At almost 72, onetime cowboy-movie star Lee Hayden faces the afflictions of age: loneliness, a fading career, dwindling sexual magnetism, and the fear that his relationship with his daughter is unsalvageable.
Also, he might be dying.
It's a cancer diagnosis that compels the lackadaisical Lee (Sam Elliott) to focus on the big issues in The Hero, a ruefully comic drama that observes a few days of his post-celebrity existence. But it's a younger woman, unsurprisingly, who reenergizes him.
Directed and co-written by Brett Haley, The Hero is a bespoke vehicle for Elliott, who had a supporting role in the filmmaker's previous movie, I'll See You in My Dreams. Most of its plot elements are overly familiar, but they're invigorated by Elliott's easygoing performance and the way Haley deploys them in explicit homage to his muse. (Or muses, since the name of Elliott's character combines those of Lee Marvin and Sterling Hayden.)
With Elliott, the rugged visage — even the luxuriant mustache — is less iconic than the weathered voice. Haley emphasizes both that and Lee's diminished career by opening the movie in a recording studio where the former movie star is recording tag lines for a barbecue-sauce ad. He has just the wood-smoked tones for the pitch.
In recent years, Elliott has played the old boyfriend of such counterculture veterans as Jane Fonda and Lily Tomlin. So perhaps it shouldn't surprise that The Hero is one of the druggiest Hollywood movies in years.

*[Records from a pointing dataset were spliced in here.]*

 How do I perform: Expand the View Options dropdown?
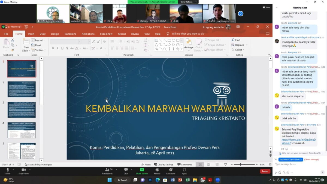(188, 2)
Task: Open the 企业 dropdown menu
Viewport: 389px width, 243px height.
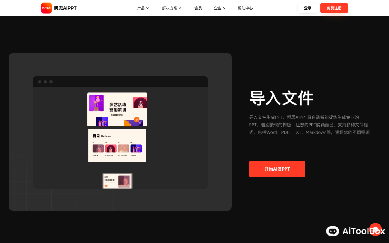Action: click(x=219, y=8)
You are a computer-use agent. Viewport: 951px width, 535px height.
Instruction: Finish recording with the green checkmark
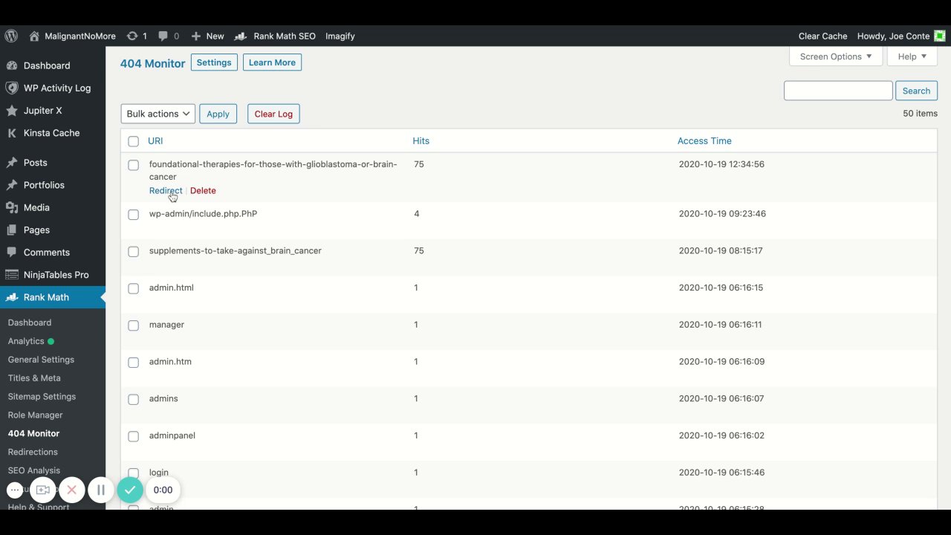click(129, 490)
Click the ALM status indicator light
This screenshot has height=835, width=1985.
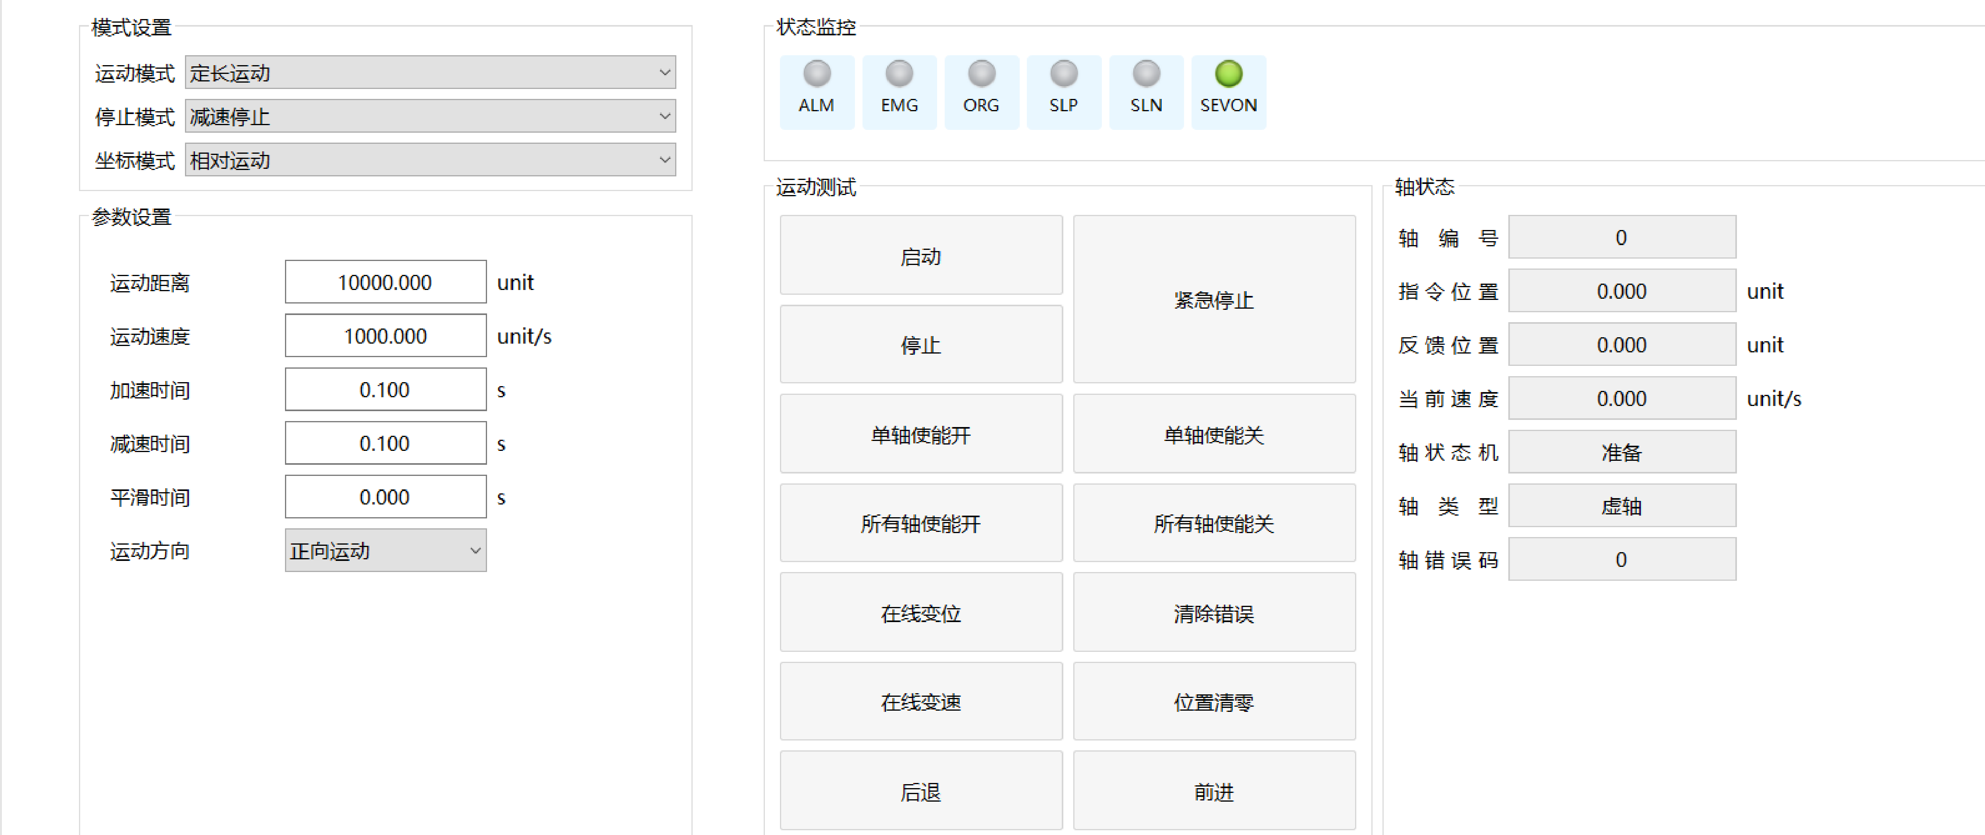[x=817, y=75]
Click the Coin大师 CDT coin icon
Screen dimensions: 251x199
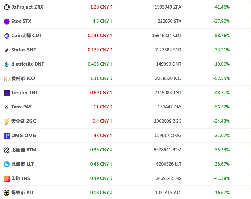(x=7, y=36)
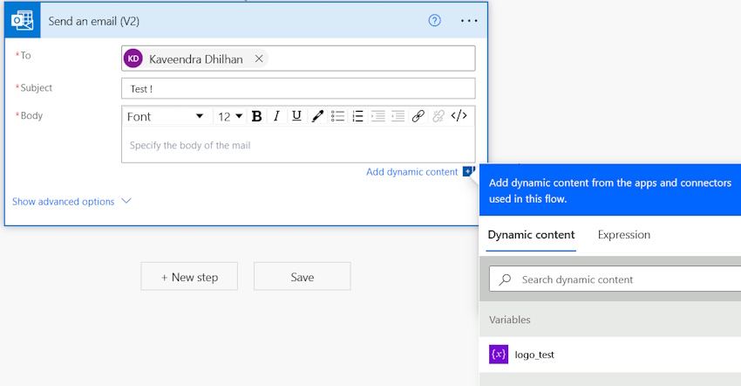The height and width of the screenshot is (386, 741).
Task: Open the three-dot action menu
Action: tap(469, 20)
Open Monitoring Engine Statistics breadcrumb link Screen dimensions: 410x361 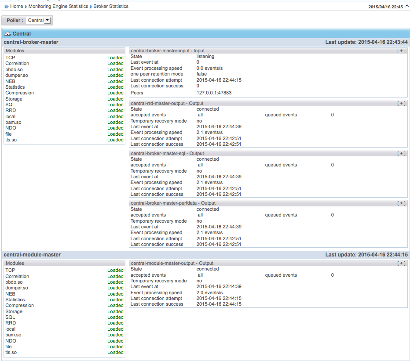[x=58, y=7]
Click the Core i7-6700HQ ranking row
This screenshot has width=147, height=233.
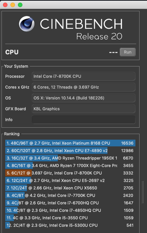click(70, 203)
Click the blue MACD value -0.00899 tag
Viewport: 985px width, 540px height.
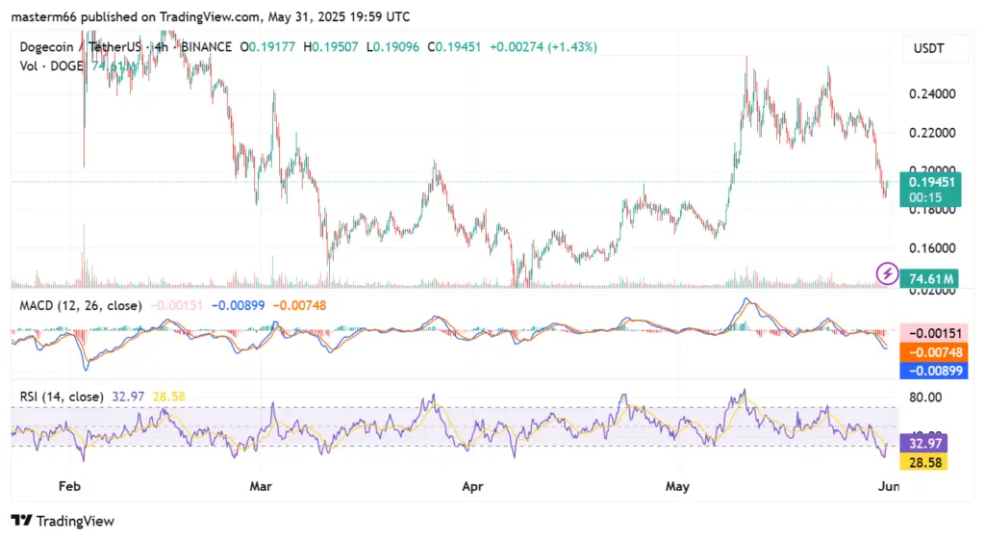click(x=931, y=371)
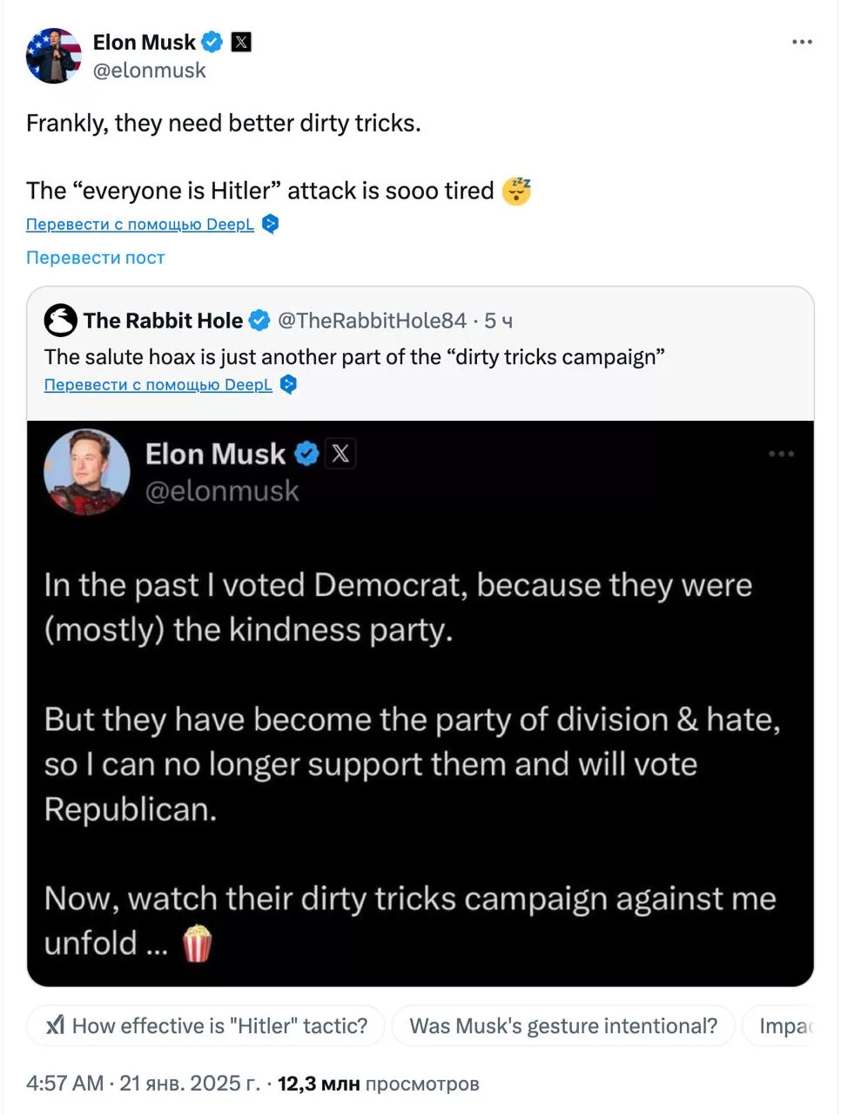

The Malibu cowboy spends a lot of time with former co-star Jeremy (a becalmed Nick Offerman), who's forsaken acting for the more reliable trade of dope-dealing. The two enjoy sharing joints, listening to reggae, and watching Buster Keaton movies.
It's at Jeremy's that Lee meets Charlotte (Laura Prepon), a peppery standup comic who's about half his age. The two have an odd chemistry, catalyzed by his fame and her caginess.
When Lee is tapped to receive an award from a group of Old West buffs, he ponders inviting skeptical ex-wife Valarie (Katharine Ross, Elliott's real-life spouse) or resentful grown daughter Lucy (Krysten Ritter). Neither of those options click, so Lee impulsively asks Charlotte. Not only does she agree, she provides the MDMA that spurs Lee to give a wacky acceptance speech that becomes a YouTube hit. Will resurgent celebrity renew his career?
That plot strand is the least convincing one, but it or something like it is necessary to the concept: a legendary tough guy encounters his vulnerability. The director also gives Lee dreams that mingle his current life (and eventual death) with scenes from his biggest and best movie — also titled The Hero, of course. These moderately surreal inserts suggest a Clint Eastwood remake of Fellini's 8 1/2.
Although the age gap between Lee and Charlotte is altogether typical of films about spiritually adrift men, the couple's tentative relationship is the movie's best-realized aspect. Impressively for such a movie, Charlotte pursues her own agenda, whether using the fling as material for her comedy act or — in a beautifully believable moment — re-gifting a book she feels Lee didn't appreciate enough the first time.
The crusty loner turns out to need the young woman's guidance, but The Hero isn't a tale of redemption or transformation. It's a cowboy picture, which means its laconic protagonist doesn't change all that much before he ambles out of the frame.